* Data provided:

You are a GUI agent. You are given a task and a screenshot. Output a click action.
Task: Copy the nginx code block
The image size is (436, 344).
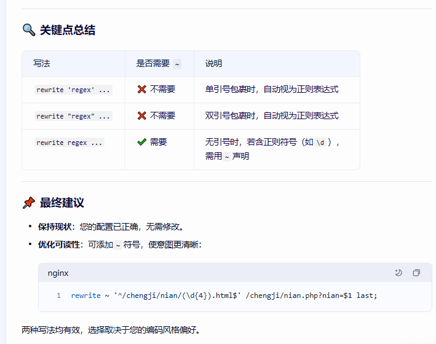pyautogui.click(x=416, y=273)
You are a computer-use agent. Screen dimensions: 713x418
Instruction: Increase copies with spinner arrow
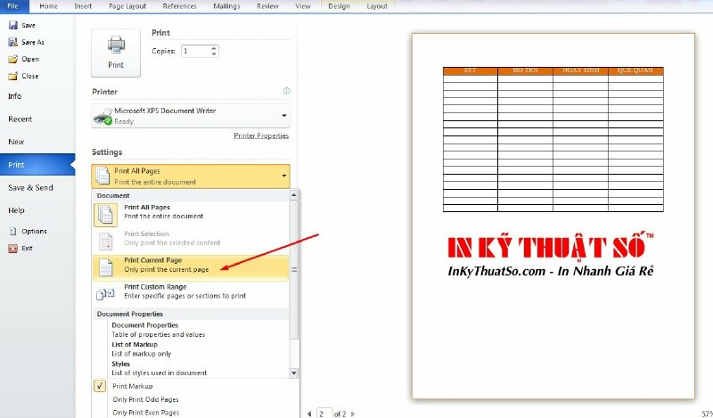[x=214, y=48]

* Instructions for the task: From the material above, copy every line where the word "agent" is found.

* Exercise solution:
You are a GUI agent. You are given a task and a screenshot. Output a click action.
You are a computer-use agent. Screen dimensions: 713x418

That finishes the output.